Electroosmotic Flow and Pressure Influences DNA Configuration in Nanopores

Nanopores have a promising ability of DNA sequencing. One disadvantage with sequencing using solid-state nanopores is that the molecules translocate through the pore far too quickly for detection of each nucleotide. Nanopore research has pushed for the discovery of new techniques to slow down translocating molecules, such as: changing the electrolyte solution, modifying the nanopore surface, and modulating fluid flow.

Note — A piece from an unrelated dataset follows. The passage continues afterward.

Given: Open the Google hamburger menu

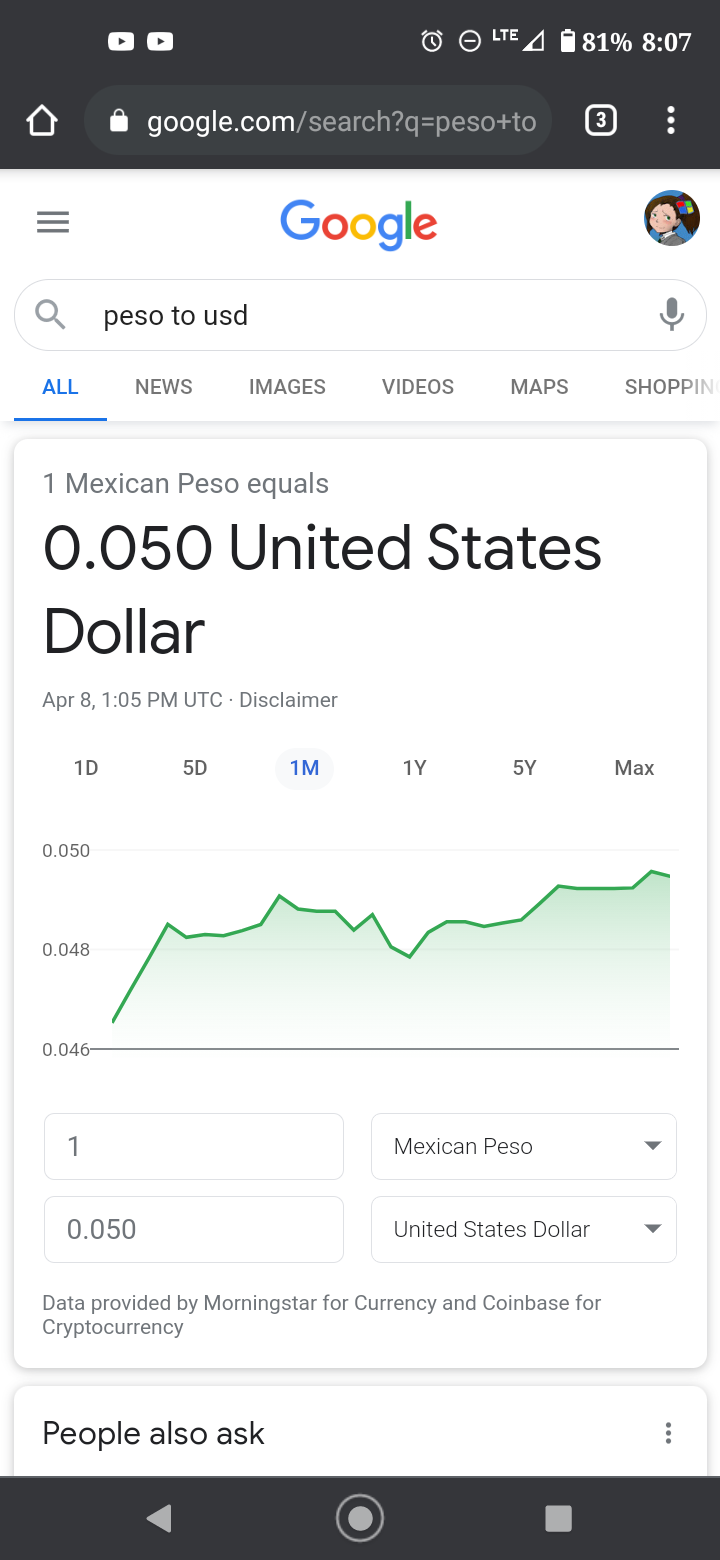Looking at the screenshot, I should [53, 222].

An example of fluid flow modulation is incorporating a trans-pore pressure bias, which has been shown to ‘slow-down’ translocating molecules in high salt conditions¹. Here, we use low salt conditions (i.e. electro-osmotic flow, EOF, dominated) to translocate Lambda phage DNA (λ-DNA) through glass nanopores. When a negative voltage is applied, λ-DNA translocates the pore, resulting in current enhancing (conductive) spikes. Under EOF dominated conditions, pressure affects not only the λ-DNA dwell time, but also the configuration. We describe how λ-DNA configurations can fluctuate depending on pore size, voltage applied, and method of translocation (i.e. EOF or electrophoretically). This work reveals the optimal environment slowing down linearly translocating DNA in preparation for using solid-state nanopores to sequence DNA.
1.Zhang, Hengbin et al. (2013) Small.